At 7/04/2006 6:58 PM, Blogger Bethlehem Shoals said...

correct me if i'm severely wrong here (i'll admit, i don't really watch the pistons), but it seems like there are two extremes of wallace:

1. he is the whole defense, has to make plays left and right
2. he anchors a team defense, a system

i'm guessing the bulls want something in between these two for their money.

 
At 7/04/2006 7:30 PM, Anonymous Anonymous said...

Some fun between all the worrying about several teams' future: a Chicago Bulls mascot punching a cop!

http://sports.espn.go.com/nba/news/story?id=2509090

So which columnist will be the first to make a lame joke about that fact and Chicago's new-found toughness after the Ben Wallace signing? My money is on Stein.

But all that on the heels of the amazing video of the Hawks mascot on his motorcycle (http://www.youtube.com/watch?v=rbswnoacwSg&search=hawks%20mascot%20motorcycle) - what's going on with those guys? I didn't even know that one of the other Bulls mascots got busted for weed last season.

 
At 7/04/2006 11:02 PM, Anonymous Anonymous said...

"I read somewhere (I should start keeping notes) that Wallace refused a sign and trade. Does anyone know if that would affect his money situation? Or was he just refusing to help out the team that in his own words made him a household name, and showcased him to the point that it allowed him to get that kind of money in first place?"

yes, ben refused the s&t's because they would have landed him in bad playing situations. as much as he probably would have loved to do detroit the favor of getting something in return for their biggest asset, it wasn't worth sacrificing the last good years of his career for. chicago's money was as good as it was going to get, and the style of play there has actually become even more well-suited to ben's game than detroit was last year, so the decision was easy. i'm assuming that dumars wasn't interested in any of the bulls' contracts - chandler specifically - who could have evened things out in an 11th-hour-joe johnson-for-diaw-(and picks) kind of way, or maybe it was paxson playing a tough hand - he didn't need to give up any assets because he was already the high bidder.
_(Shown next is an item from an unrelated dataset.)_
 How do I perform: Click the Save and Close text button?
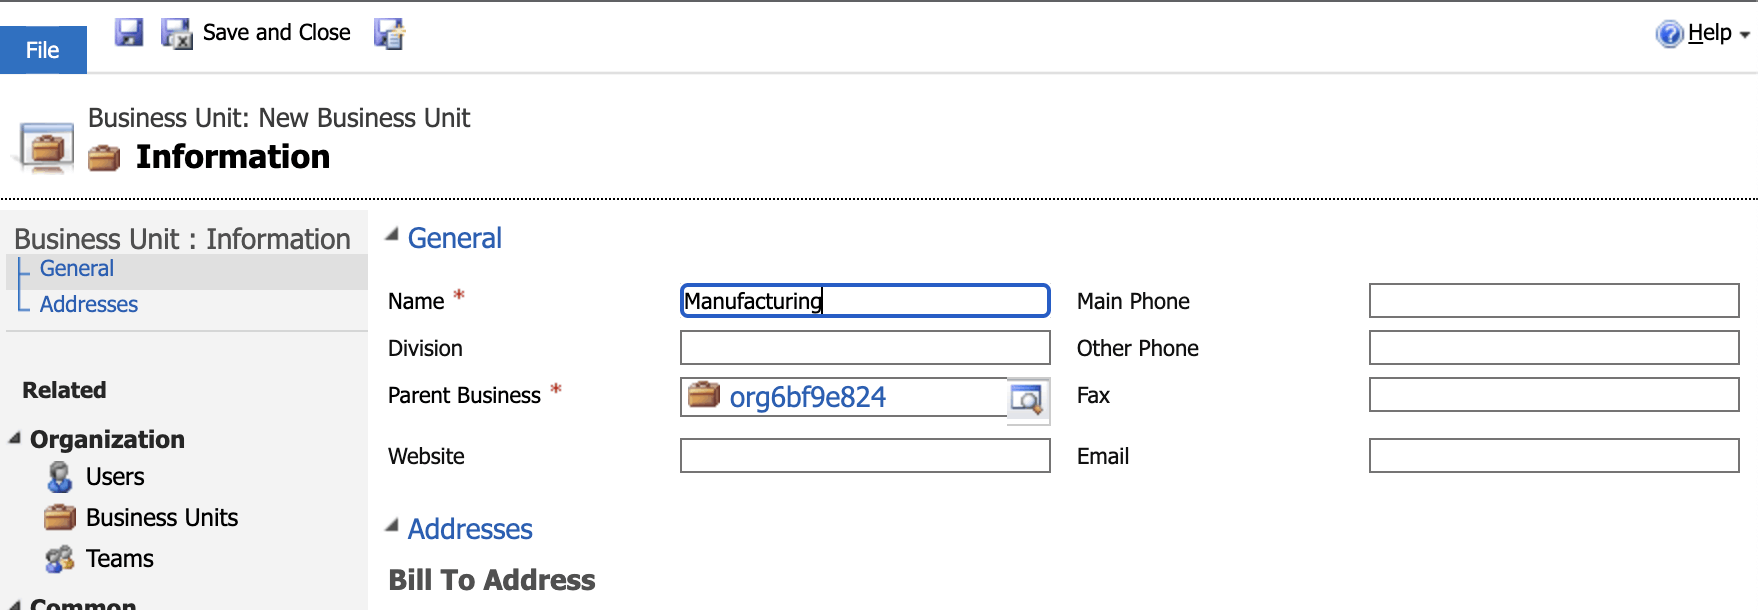coord(276,33)
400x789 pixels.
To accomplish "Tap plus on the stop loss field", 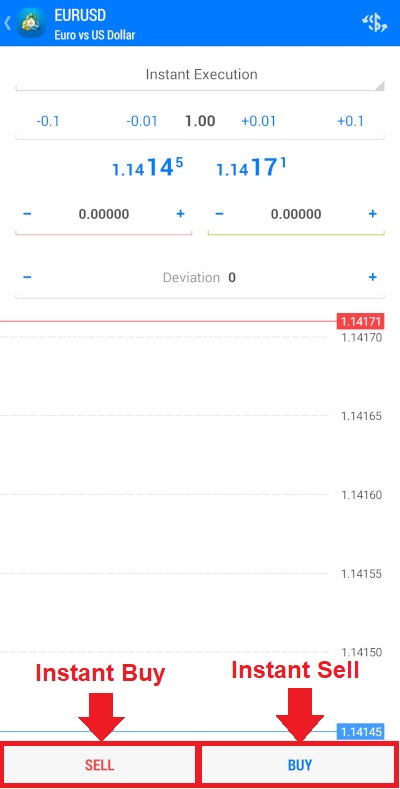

it's hard not to like the move, but considering chicago's draft - it's like they found one type of player they like and are hammering that theme to death. they need somebody who can SCORE. i was really surprised that they didn't go for aldridge for that very reason - a frontcourt of aldridge/wallace beats thomas/wallace any day of the week - and as good as they look on paper i'm not sure it's enough. especially when you consider the new nba rules that favor action & scoring. interior defense is great and errything but in a 7-game series against a lebron or a wade - one of whom they'll inevitably see in the playoffs very soon - they're gonna get whistle-whipped big time. of course they get better, but do they get championship-caliber? i dont know. especially if ben starts to decline (more than he already has).

wv: rxpmmkrh: something about teddy ruxpin, it could be funny

 
At 7/05/2006 11:55 AM, Anonymous Anonymous said...

Something I'm kind of curious about, how much of Wallace's leaving is due to Flip Saunders's awfulness? I think we can all agree that, as a coach, he's much better at playing the odds during the regular season than he is at squeezing out play-off wins. Wallace may have some beef with this. But I think there may be something deeper, something that made Sprewell and Cassell flip out in Minnesota.

Does anybody have any insight into this?

Also, a grammar inconsistency I want to point out, the possessive form of "Saunders" is usually spelled "Saunders'", while the possessive form of "Wallace" is usually spelled "Wallace's".

 
At 7/05/2006 12:32 PM, Blogger Captain Caveman said...

Jack: According to Strunk & White, it should be Saunders's.

 
At 7/05/2006 8:42 PM, Anonymous Anonymous said...

Yeah I'm familiar with EoS, although it has two strikes against it for being the weapon of choice for grammar tools and for being somewhat outdated. I was just interested in pointing out that this whole 'no s' business when possessifying words ending in s, whereas you can possessify words ending in ce or what have you and get away with it. I always thought the aesthetic part of the 'no s' was you didn't have to say the two 's'es in a row, not that you didn't have to read two 's'es in a row.